Seeing little alternative, Dani agrees, and everyone decamps to the Hellion's rather spartan Danger Room.  For whatever reason, the duel turns out to be between Sam and Jetstream.  That makes sense for the New Mutants, I guess, what with Sunspot with limited juice and Illyana unconscious after being jumped earlier, but I'm not sure Jetstream would have been my choice from the Hellions, except in that he happens to have similar powers.

After a few pages of alternate dodging and colliding, Cannonball wins the duel, but Jetstream refuses to yield, which rather demonstrates the flaw with this whole not-to-the-death approach to ritual combat. It soon turns out not to matter, however, because the White Queen chooses this moment to return from Boston, with Sebastian Shaw in tow. She's brought him here to check out her latest acquisitions, and she has no intention of letting them go home just because one of her students thinks he has the slightest scrap of authority around here.

Cannonball vs Jetstream therefore becomes New Mutants vs Hellfire, and our heroes find this a much tougher match.  In fact, the only reason things don't go horribly pear shaped for our protagonists is that Shaw and Frost are still playing with their catch when Kitty phases into the nada-Danger Room's control booth and shorts everything out.  In the resulting confusion the New Mutants get out of harm's way - oddly, with the help of Catseye, who doesn't seem any more interested in obeying her mistresses wishes than any other feline - and Illyana teleports everyone back to the mansion.

But when have they arrived? The surroundings are at least still smothered in snow, so there's that, but until they can find their way back into the locked mansion, who knows what year this might be?

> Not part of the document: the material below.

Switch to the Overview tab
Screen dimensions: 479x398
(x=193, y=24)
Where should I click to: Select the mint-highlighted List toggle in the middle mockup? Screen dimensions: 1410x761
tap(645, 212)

At least they have one clue: it's at least after the point in history when Dani's parents were brutally murdered by evil spirits. How do they know this?  Because the monstrous apparition that did for the Moonstars has arrived to inform Dani that she is very much the next course on the menu.

Dun dun DUUUR!


OK, I'll admit it: my concerns about how this issue could possibly fit in with UXM #182 were unfounded.  I'd assumed Dani's phone call had come the night of the battle with the Hellions, rather than almost a week later, which also clears up the questions about how long Michael Rossi had spent being interrogated by SHIELD.  In my defence, having Illyana and Dani return one week after they initially left seems purposefully done to escape these issues. There's no benefit to the story from their delay, and nothing is actually said about what happened in the meantime. 

Still, it's all worked out in the end, and we can end this story six days after it began.  That might have to change if we learn Illyana screwed up her final teleport, of course, but it will do for now.


Wednesday 11th to Sunday 17th January, 1984 (and Wednesday 17th July, 1985).


X+5Y+317 to X+5Y+323 (and X+7Y+97).

Contemporary Events

Your humble scribe turns four.  Meanwhile, Ray Kroc, the man most directly responsible for making McDonald's into the global titan it is today, dies aged 81.

Standout Line

"Resistance is useless... and flight quite impossi - good Lord!"

Emma Frost learns an important lesson about not gloating over the impossibility of escape in front of a character with time-travelling teleportation powers.